→ PROVIDED TEXT

>> Begin

During my youth as an Eighties goth, there were countless reasons to be sniffy about The Cure. They felt like the Softy Walter option: too cuddly, too winsomely appealing to girls who wanted to take Smith home and mother him. But these objections fade with time, and you're left with a mainly magnificent body of work, performed by a band in the mood to give the public what it wants, whether that be the immaculately romantic swoon of "Just Like Heaven" or the juddering gloom-rock of "One Hundred Years".

Yes, there are long, faith-testing stretches of up to five non-famous songs, during which faint-hearted dilettantes drift away, but patience pays off when the band – the handsomeness of disgustingly well-preserved bassist Simon Gallup balanced by former Bowie guitarist Reeves Gabrels – eventually strike up "A Forest", and seasoned Cure-watchers reach for their stopwatches. It lasts a modest six minutes; I've seen it go on for 11.

"Now, some encore songs," Smith says to almost tangible relief, and they rattle through the big hits: "The Lovecats", "Let's Go to Bed", "Close to Me", "Why Can't I Be You" and "Boys Don't Cry". Near the end, the statement-shy singer apologises for his diffidence. "It's weird, 'cos even explaining why I don't talk, I find impossible to say. But it's all in here." He taps his head. "I'm thinking it, trust me."

His strongest statement, however, is visible every time he appears on the big screen. The Cure may not be a band given to political slogans, but Smith has something powerful painted on his guitar in this summer of jingoism and jubilees. "2012: Citizens, Not Subjects."

At 11am on Saturday, the main field is eerily empty. In the far corner, however, there's pandemonium. "This has got to be the best worst-kept secret in all the UK," says Billie Joe Armstrong of Green Day, playing an unscheduled, but widely announced, show in the Radio 1 tent. If anyone hadn't read about this late addition online, word-of-mouth does its work the old-fashioned way, and a human stampede heads towards the marquee, ushered along by extra stewards with bullhorns and specially erected fencing towards what amounts to an authorised flashmob (if that isn't an oxymoron).

I remember interviewing Green Day around the time of their game-changing, genre-defining pop-punk album Dookie, and praising them on what I took to be a sly satire of feckless youths who just want to sit around, drink beer and masturbate. "Satire?" they said, confused. From that moment on, we were never going to see eye to eye, but it's been hard not to admire the way in which they've become steadily more politicised and Clash-like while their hydra-headed spawn have become more banal and Busted-like.

>> End

→ STORED RECORDS

>> Begin

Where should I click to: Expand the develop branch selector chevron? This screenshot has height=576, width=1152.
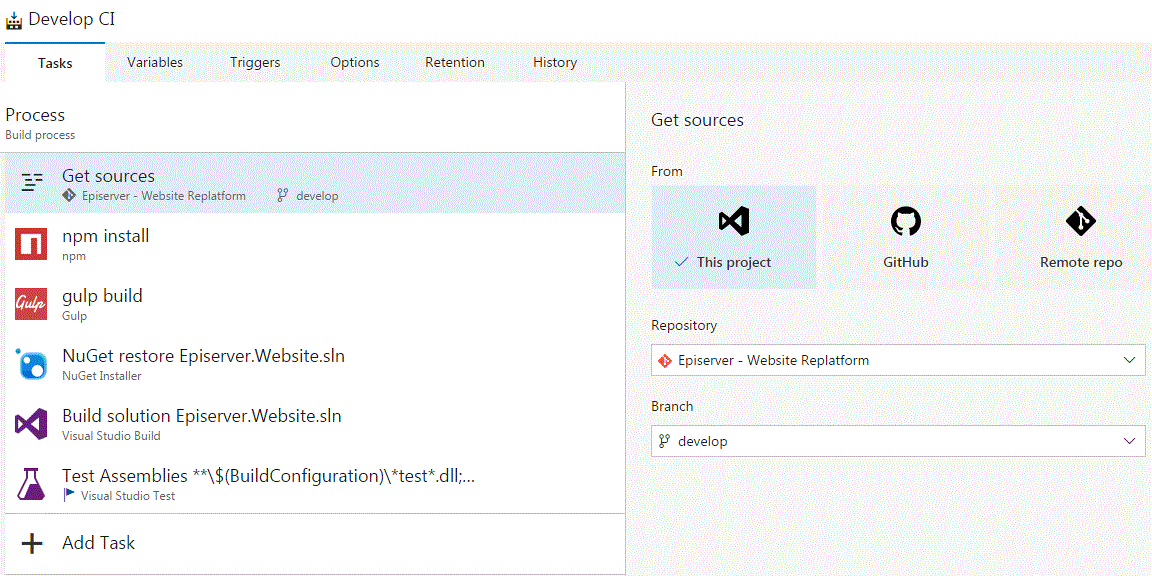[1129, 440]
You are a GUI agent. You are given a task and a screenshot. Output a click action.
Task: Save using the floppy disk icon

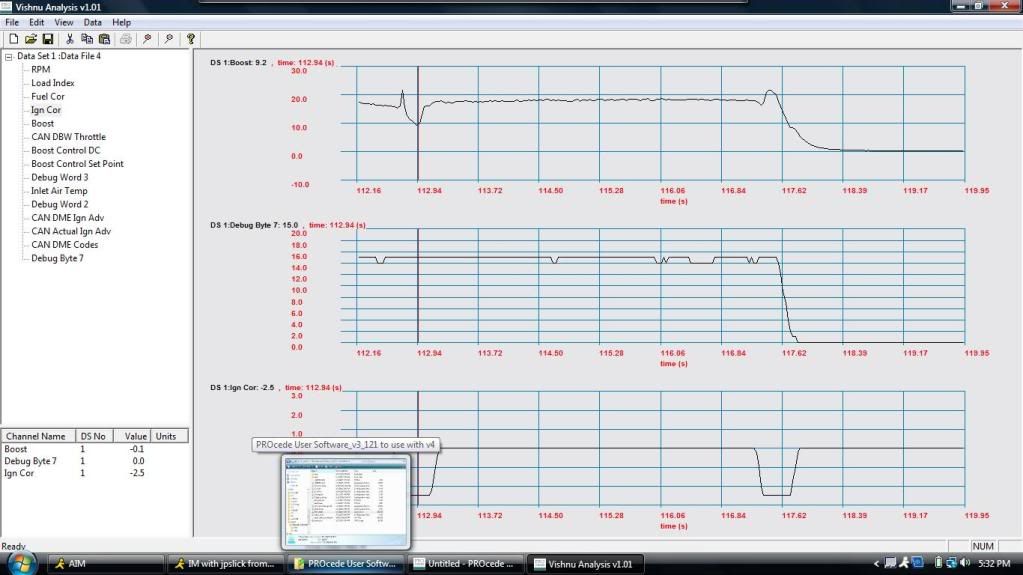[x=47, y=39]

>> End
>> Begin

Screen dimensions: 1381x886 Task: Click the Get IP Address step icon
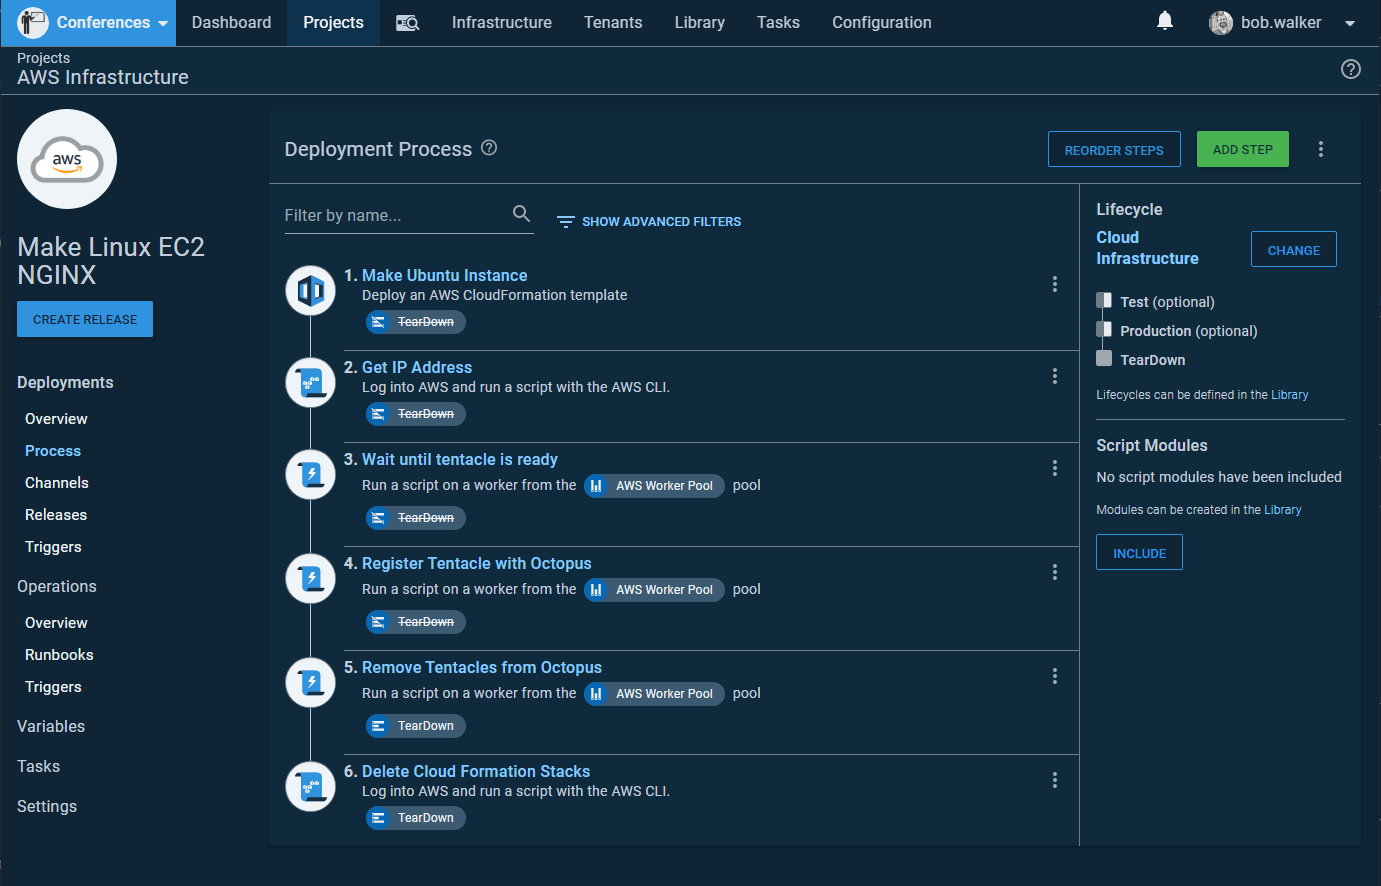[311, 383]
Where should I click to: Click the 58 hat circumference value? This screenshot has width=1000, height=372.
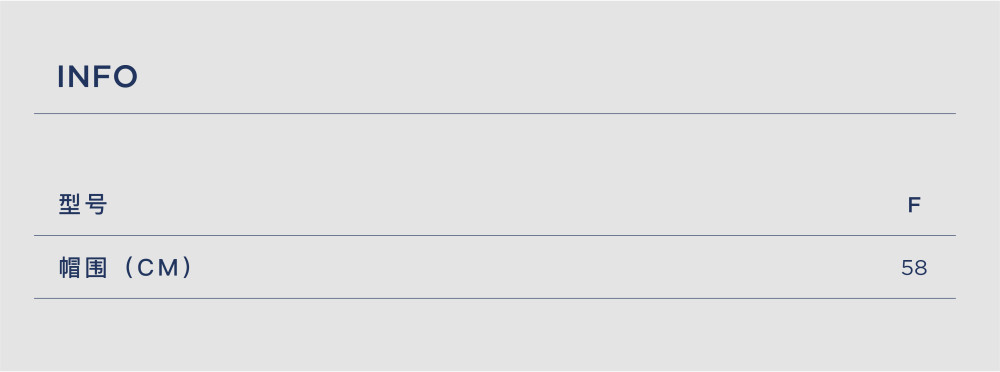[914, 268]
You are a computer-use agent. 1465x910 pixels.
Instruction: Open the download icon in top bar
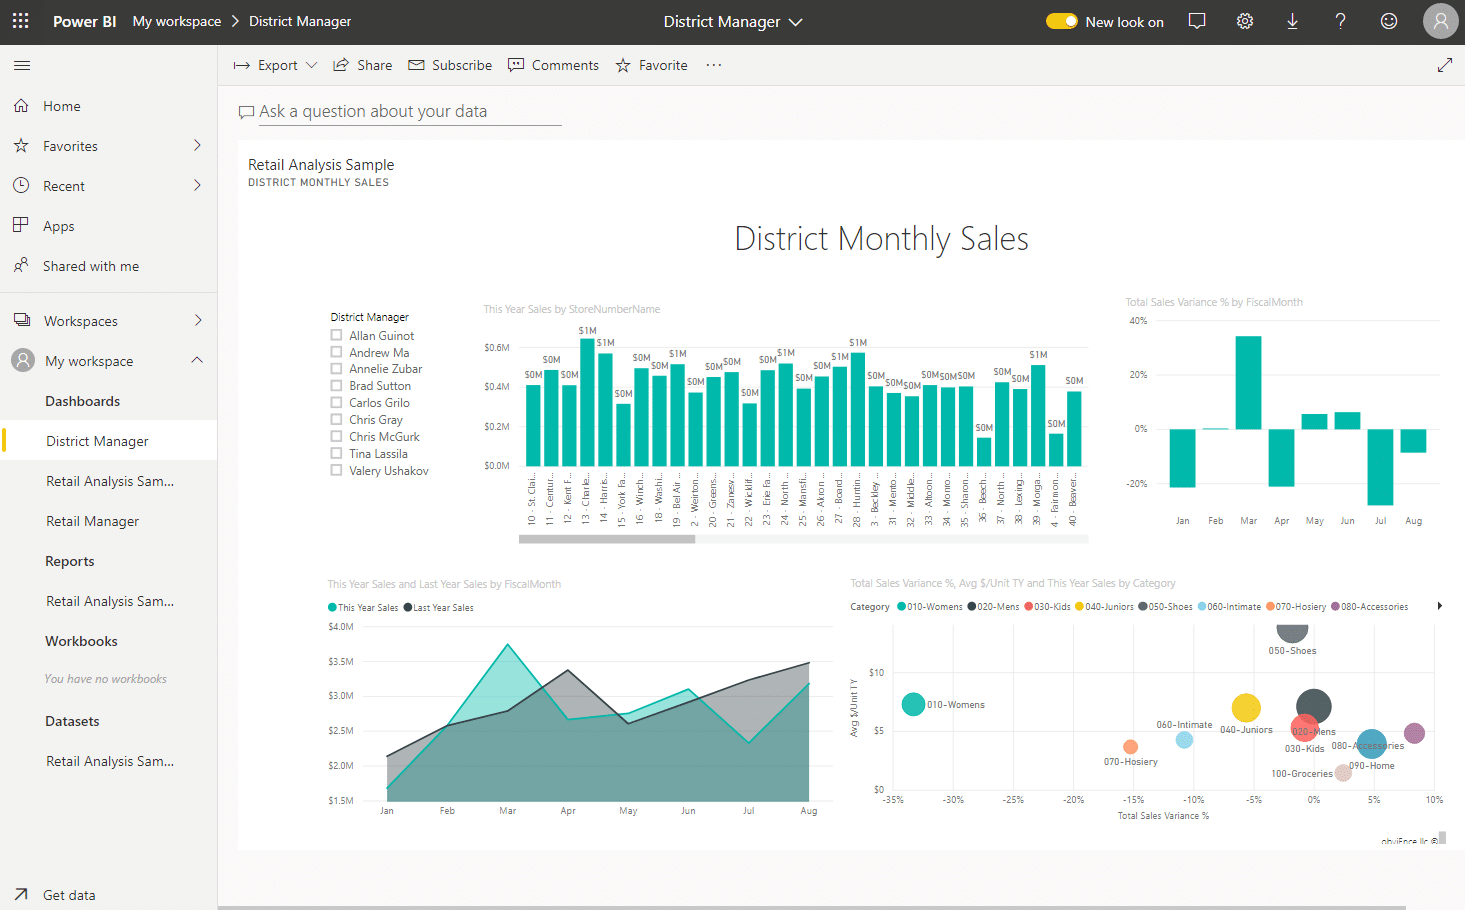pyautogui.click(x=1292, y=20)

>> End
>> Begin

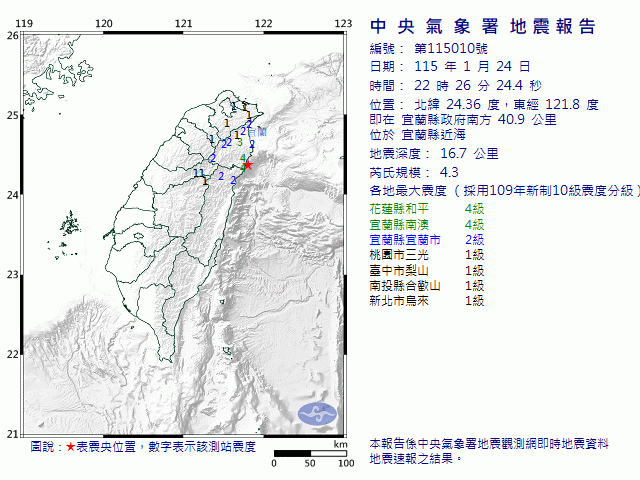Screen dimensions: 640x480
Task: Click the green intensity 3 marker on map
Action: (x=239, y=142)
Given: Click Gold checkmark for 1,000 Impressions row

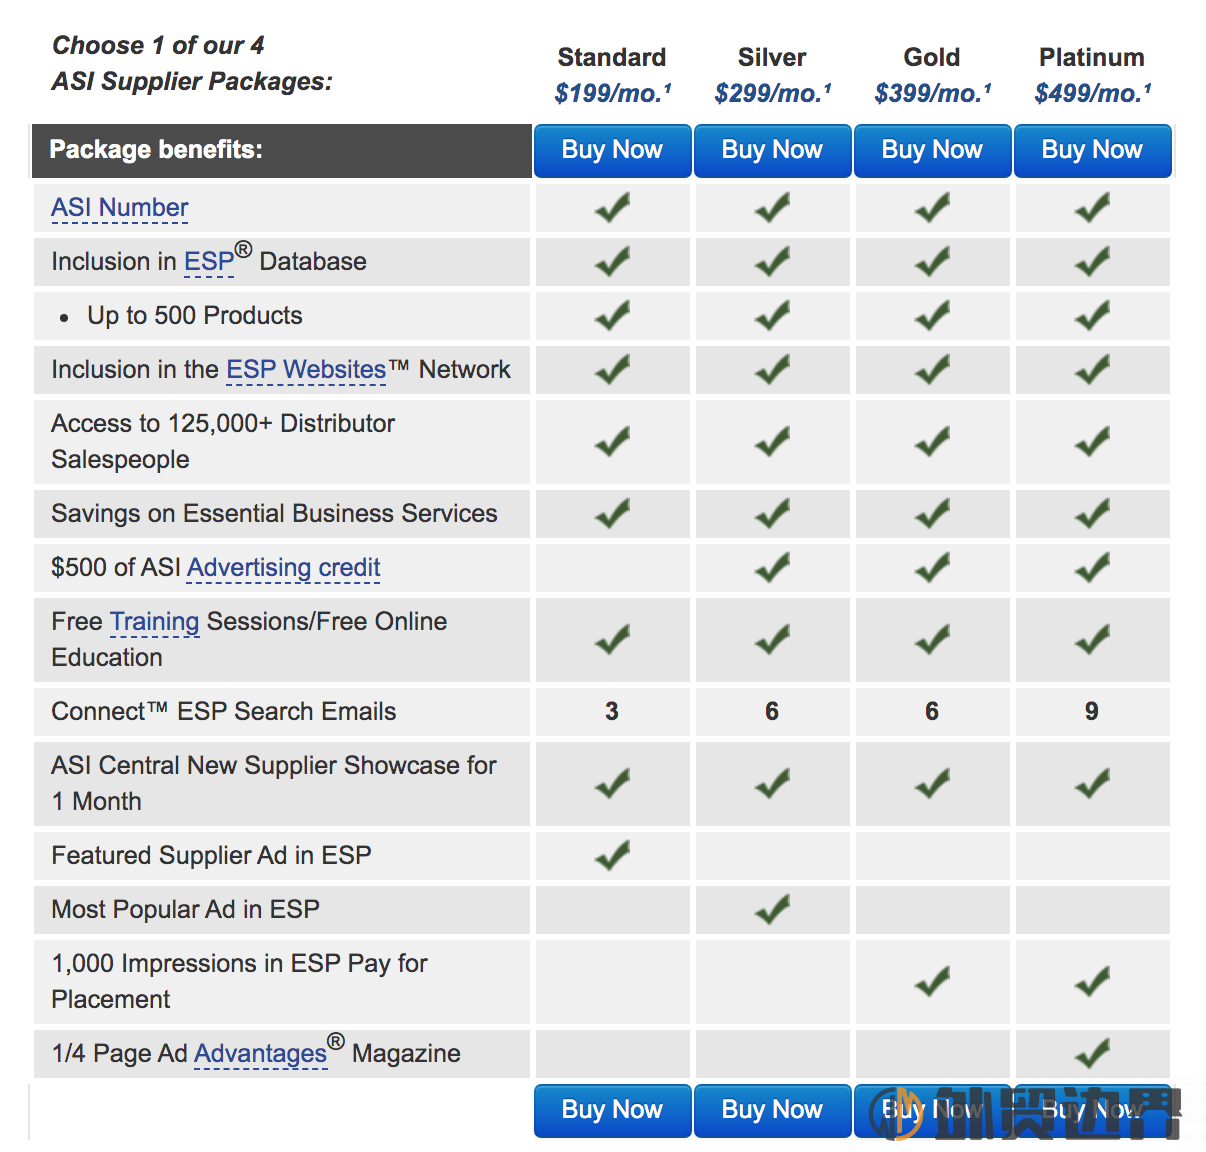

>> End

→ GIVEN EXERCISE 1
According to the festival review, what is painted on Smith's guitar?
→ GIVEN EXERCISE 2
Continue the festival review from its last sentence.
The entries have nothing to do with what is asked here.

→ WRITTEN RESPONSE 1
"2012: Citizens, Not Subjects."

→ WRITTEN RESPONSE 2
It's also impossible to watch them without conceding that that is how you put on a rock show. During a set dominated by the hits ("American Idiot", "Basket Case", "Longview"), Armstrong and co shamelessly exploit every crowd-pleasing trick in the book. The improbably baby-faced frontman catches a fan-thrown skipper hat and does an exceedingly camp dance with it on, indulges in a bit of pantomime when a bouncer has to drag him offstage to make way for the next band, and operates the best gimmick of the entire festival: a mechanised toilet roll thrower.

Another band I'd never listen to for pleasure, but whose Reading set I have to applaud, are Florence and the Machine. Spirits are beginning to sink into the mud as the rain falls, but Florence Welch delivers a mistressclass in how to turn an unpromising situation around. Posh she may be, but she's no princess. Puddles are forming around her Art Deco mic stand; her floor-length mesh dress is dripping wet, but the foghorn-voiced Elizabeth Siddal lookalike doesn't hide. Declaring that "these ballet pumps aren't doing me any favours", she takes her shoes off and, like her inspiration Kate Bush, throws them in the lake. Almost literally. Welch's willingness to get right stuck in is reciprocated by a crowd that builds human pyramids four people high. And I can now add "ballet dancing in the mosh circle" to the list of things I've never seen before.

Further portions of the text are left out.